Abstract
Studies of developing and self-renewing tissues have shown that differentiated cell types are typically specified through the actions of multistage cell lineages. Such lineages commonly include a stem cell and multiple progenitor (transit amplifying; TA) cell stages, which ultimately give rise to terminally differentiated (TD) cells. In several cases, self-renewal and differentiation of stem and progenitor cells within such lineages have been shown to be under feedback regulation. Together, the existence of multiple cell stages within a lineage and complex feedback regulation are thought to confer upon a tissue the ability to autoregulate development and regeneration, in terms of both cell number (total tissue volume) and cell identity (the proportions of different cell types, especially TD cells, within the tissue). In this paper, we model neurogenesis in the olfactory epithelium (OE) of the mouse, a system in which the lineage stages and mediators of feedback regulation that govern the generation of terminally differentiated olfactory receptor neurons (ORNs) have been the subject of much experimental work. Here we report on the existence and uniqueness of steady states in this system, as well as local and global stability of these steady states. In particular, we identify parameter conditions for the stability of the system when negative feedback loops are represented either as Hill functions, or in more general terms.

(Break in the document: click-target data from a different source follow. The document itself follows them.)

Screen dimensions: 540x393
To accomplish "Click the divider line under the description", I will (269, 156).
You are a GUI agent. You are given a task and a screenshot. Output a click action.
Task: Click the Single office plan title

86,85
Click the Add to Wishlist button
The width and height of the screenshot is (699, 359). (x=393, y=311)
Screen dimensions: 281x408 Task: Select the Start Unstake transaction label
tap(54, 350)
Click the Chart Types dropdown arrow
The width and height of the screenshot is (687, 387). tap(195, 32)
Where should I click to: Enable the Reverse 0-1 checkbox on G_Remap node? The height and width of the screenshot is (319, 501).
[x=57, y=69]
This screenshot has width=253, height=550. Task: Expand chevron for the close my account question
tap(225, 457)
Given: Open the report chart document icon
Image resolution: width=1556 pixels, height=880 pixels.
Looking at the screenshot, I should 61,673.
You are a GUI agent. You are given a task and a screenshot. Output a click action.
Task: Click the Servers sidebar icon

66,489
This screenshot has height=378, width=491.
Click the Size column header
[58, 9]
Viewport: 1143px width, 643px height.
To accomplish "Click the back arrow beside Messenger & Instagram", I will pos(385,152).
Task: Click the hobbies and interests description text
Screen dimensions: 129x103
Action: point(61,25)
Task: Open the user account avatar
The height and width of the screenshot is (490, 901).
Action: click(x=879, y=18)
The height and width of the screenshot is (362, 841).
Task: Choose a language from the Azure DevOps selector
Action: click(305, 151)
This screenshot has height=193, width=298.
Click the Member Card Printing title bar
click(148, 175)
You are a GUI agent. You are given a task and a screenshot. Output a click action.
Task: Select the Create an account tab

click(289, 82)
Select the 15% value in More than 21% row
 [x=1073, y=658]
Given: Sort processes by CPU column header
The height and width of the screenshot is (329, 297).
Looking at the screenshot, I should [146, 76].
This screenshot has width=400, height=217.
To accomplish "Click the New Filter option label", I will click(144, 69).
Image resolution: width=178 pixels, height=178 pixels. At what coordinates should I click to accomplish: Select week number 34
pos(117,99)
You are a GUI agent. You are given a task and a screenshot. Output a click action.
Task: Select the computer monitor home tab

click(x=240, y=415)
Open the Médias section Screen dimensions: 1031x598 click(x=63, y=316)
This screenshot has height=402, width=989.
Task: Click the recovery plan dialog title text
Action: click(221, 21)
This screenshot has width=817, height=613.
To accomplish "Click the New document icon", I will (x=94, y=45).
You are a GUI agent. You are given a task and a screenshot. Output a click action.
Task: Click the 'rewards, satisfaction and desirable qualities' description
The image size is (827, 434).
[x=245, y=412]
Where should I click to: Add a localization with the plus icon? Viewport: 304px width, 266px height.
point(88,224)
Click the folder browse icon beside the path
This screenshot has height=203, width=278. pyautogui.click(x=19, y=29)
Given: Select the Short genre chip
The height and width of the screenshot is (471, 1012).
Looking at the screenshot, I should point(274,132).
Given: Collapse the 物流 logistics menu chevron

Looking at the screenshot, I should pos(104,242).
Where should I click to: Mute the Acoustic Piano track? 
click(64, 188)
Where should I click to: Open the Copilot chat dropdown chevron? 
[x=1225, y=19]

Our results suggest that two factors -- autoregulation of the proliferation of transit amplifying (TA) progenitor cells, and a low death rate of TD cells -- enhance the stability of this system.
Highlights
Tissue development is charged with the difficult task of specifying correct types of terminally differentiated (TD) cells, at the same time it must specify correct numbers and proportions of the various TD and progenitor cell types that compose the tissue
Studies of mouse olfactory epithelium (OE) have supported the view that olfactory receptor neurons (ORNs) derive from a multistage lineage with three proliferating cell types: (1) self-renewing stem cells, which give rise to (2) transit amplifying (TA) progenitors that can be identified by their expression of the proneural gene Mash1
For a simplified system with a constant stem cell population size, the conditions for the existence, uniqueness, local and global stability of the steady state were derived for negative feedback represented in terms of both general decreasing functions and Hill functions
Summary
Tissue development is charged with the difficult task of specifying correct types of terminally differentiated (TD) cells (whose function typically characterizes the tissue), at the same time it must specify correct numbers and proportions of the various TD and progenitor cell types that compose the tissue. Studies of mouse OE have supported the view that ORNs derive from a multistage lineage with three proliferating cell types (reviewed in [5]): (1) self-renewing stem cells, which give rise to (2) TA progenitors that can be identified by their expression of the proneural gene Mash. We study a system with a constant stem cell population, and two feedbacks on proliferation of TA cells For this simplified system, the existence and uniqueness of the steady state, and local and global stability of the steady state are analyzed.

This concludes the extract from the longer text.